As told to me by a woman I used to work with, and has haunted my nightmares ever since. ‘Don’t touch that,’ he said, apparently, ‘it’s my tag rag.’ 🤮
As witnessed by me (and 199 other people) as we waited for a different kind of show to start.
Oh lawd. My life already.
I'll just offer this one from my stock pile: Family holiday. I was 11. My brother had been taking boxing lessons which meant when he wasn't in the ring he was using me to practice on. After my 11th punch in the upper arm of the day, I'd had enough. We were outside a shop that sold tourist tat in Cornwall, and my brother was playing hit 'n run: He hit me, then ran away.

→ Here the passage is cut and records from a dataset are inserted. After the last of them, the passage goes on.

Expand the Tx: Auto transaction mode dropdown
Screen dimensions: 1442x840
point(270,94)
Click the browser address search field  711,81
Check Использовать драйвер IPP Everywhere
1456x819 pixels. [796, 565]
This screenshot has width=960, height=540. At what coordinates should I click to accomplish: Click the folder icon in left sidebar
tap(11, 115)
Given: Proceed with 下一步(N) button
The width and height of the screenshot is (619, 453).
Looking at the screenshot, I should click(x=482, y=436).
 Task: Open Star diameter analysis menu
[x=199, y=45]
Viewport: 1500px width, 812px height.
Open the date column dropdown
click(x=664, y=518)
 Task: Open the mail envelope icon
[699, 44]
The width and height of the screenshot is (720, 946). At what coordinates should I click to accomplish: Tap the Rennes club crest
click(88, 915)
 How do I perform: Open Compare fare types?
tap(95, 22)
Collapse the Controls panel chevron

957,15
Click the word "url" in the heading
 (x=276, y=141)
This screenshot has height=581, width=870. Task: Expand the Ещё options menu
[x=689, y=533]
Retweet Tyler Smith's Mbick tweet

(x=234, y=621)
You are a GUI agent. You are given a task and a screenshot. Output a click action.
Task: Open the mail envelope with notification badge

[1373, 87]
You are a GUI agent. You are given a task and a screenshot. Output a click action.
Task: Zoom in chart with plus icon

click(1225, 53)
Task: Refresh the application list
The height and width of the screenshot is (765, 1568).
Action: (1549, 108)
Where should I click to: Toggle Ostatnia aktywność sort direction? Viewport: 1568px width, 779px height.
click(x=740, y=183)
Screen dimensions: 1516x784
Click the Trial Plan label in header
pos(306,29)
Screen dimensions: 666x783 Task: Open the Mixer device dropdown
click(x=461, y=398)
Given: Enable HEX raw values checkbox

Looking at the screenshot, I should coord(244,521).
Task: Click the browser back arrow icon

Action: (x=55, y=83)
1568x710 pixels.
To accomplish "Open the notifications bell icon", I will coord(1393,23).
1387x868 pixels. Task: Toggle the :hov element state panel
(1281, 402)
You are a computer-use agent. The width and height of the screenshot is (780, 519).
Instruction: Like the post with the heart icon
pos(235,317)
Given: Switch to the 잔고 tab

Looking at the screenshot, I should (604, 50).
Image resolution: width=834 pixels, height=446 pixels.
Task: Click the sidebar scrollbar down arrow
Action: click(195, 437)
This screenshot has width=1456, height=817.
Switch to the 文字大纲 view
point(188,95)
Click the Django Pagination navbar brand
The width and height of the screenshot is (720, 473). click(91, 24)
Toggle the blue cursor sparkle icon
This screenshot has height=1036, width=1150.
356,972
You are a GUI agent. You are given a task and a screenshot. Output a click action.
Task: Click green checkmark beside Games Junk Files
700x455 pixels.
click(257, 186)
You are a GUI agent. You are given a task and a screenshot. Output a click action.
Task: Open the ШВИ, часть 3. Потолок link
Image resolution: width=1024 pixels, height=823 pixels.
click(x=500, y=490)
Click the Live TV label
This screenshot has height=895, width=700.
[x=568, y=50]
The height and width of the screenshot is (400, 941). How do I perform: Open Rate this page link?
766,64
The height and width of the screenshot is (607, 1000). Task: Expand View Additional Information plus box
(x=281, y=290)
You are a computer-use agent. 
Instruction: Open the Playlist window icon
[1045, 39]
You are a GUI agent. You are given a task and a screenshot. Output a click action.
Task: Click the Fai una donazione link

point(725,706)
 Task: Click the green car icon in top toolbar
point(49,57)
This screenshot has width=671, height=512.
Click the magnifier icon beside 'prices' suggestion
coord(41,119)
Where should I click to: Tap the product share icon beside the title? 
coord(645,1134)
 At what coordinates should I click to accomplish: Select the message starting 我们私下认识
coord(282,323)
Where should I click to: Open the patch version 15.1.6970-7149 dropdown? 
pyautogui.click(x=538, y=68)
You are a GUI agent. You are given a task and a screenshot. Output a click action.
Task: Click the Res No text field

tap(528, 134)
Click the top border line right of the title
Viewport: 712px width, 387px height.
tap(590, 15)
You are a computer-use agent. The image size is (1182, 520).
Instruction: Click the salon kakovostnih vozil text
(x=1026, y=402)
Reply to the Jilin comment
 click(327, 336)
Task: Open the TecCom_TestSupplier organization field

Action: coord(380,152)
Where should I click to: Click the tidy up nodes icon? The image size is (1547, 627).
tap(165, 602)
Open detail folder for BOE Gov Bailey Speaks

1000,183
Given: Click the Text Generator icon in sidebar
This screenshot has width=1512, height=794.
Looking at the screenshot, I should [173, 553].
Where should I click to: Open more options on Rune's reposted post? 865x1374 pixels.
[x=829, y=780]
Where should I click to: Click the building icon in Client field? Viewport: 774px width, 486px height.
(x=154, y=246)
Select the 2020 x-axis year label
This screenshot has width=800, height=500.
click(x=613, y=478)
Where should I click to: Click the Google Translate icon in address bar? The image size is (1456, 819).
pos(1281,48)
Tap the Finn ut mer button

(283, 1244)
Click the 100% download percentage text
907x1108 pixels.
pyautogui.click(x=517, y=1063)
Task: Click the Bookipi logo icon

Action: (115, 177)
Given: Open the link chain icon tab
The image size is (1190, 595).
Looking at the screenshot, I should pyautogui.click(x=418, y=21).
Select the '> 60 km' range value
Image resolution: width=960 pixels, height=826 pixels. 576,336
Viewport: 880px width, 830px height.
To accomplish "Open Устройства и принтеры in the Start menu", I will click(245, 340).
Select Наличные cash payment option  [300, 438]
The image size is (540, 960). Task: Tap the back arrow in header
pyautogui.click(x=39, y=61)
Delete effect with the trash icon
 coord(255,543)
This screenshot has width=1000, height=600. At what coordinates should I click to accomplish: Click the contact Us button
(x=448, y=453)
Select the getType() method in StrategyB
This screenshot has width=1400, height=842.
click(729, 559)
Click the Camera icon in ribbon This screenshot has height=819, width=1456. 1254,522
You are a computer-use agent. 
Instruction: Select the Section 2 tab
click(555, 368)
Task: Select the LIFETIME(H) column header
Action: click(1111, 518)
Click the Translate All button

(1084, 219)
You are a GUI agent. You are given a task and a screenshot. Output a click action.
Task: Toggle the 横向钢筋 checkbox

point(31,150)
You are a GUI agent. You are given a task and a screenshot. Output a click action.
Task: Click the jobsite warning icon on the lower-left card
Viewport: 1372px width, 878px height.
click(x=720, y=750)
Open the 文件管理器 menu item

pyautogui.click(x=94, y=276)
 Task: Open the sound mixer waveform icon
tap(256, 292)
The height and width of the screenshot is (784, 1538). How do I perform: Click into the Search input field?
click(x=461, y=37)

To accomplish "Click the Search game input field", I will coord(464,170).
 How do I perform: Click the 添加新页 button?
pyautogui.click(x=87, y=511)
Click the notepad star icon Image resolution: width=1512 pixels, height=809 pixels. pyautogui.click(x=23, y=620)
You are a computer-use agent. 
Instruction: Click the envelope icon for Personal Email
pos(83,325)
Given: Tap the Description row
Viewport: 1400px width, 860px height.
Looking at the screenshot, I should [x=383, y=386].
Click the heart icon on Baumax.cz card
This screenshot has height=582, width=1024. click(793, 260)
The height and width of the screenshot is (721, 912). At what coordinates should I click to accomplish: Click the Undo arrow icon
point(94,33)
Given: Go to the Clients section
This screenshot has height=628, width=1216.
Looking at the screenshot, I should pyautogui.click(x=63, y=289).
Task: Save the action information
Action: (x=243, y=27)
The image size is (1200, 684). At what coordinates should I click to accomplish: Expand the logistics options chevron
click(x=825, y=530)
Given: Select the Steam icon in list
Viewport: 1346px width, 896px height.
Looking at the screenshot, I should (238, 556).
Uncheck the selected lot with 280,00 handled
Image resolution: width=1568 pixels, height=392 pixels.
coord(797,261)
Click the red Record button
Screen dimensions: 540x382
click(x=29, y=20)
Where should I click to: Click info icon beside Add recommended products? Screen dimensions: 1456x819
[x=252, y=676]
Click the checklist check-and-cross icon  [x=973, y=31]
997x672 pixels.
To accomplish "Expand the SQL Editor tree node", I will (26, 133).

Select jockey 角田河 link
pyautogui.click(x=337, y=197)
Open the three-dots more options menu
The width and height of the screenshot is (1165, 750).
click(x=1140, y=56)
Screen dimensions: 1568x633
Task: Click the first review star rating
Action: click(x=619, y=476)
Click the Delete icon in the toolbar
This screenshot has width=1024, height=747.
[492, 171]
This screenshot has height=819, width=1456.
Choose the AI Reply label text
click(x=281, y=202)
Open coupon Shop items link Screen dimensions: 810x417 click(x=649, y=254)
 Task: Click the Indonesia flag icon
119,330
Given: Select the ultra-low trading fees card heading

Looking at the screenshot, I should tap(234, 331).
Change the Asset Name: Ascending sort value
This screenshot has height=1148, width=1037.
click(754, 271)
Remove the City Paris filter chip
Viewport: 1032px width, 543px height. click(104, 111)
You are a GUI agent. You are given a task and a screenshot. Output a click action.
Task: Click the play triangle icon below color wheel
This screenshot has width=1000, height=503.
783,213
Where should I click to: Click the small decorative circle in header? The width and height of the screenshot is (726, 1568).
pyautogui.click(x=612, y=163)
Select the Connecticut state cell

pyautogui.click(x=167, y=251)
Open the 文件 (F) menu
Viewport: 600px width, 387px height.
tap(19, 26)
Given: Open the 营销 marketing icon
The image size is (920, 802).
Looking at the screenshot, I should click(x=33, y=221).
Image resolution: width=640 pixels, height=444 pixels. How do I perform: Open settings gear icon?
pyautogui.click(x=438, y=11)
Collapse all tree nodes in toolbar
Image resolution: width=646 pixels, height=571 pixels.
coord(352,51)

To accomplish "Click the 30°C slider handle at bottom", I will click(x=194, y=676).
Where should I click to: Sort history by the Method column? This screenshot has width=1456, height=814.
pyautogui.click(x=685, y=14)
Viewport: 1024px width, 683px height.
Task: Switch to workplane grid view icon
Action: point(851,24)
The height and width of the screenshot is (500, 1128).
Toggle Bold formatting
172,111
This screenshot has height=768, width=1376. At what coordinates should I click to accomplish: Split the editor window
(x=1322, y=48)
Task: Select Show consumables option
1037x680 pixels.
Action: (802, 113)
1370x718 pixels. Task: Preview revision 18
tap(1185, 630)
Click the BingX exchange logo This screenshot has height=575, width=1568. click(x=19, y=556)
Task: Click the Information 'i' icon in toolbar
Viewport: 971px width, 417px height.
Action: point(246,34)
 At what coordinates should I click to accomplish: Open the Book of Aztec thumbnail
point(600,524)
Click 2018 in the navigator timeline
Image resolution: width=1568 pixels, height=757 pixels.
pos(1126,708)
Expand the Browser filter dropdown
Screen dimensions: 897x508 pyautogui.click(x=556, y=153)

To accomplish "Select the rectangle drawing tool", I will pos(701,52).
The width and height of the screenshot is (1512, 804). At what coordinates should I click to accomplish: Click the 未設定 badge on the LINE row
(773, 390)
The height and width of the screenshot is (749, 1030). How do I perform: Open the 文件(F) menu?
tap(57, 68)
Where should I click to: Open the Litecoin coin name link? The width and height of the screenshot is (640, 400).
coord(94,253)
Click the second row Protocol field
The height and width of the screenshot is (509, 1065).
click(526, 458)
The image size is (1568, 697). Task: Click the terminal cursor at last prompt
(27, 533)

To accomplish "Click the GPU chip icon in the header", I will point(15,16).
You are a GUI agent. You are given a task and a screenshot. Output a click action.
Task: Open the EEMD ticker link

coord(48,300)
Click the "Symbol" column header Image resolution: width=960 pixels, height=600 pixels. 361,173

Biding my time, I waited for the moment when I knew I could land a punch on his arm without him dodging it and laughing at me. WHACK! Got the bugger.
EXCEPT... an old lady yelled "HEY!" The person I had just punched was wearing an identical blue raincoat to my brother. They were female. They were at least sixty years older. Like a rabbit in the headlights, mortified, what could I say? "Sorry, I thought you were someone else"? So, doing as my brother always did - I ran away.
Thank gawd for this post Justin. Having awoken early to texts from US telling me, a resounding NO to a tv idea I had thought was a shoo-in, I was clinging on to the whole 'if its for you... ' that my Irish mother feels is HER mantra. Not a humiliation as such - just crushing realisation that every idea one has in telly is the same as some other fucker has done. This post cheered me no end. NOT at your humiliations, but the clever wit with which you told said tales.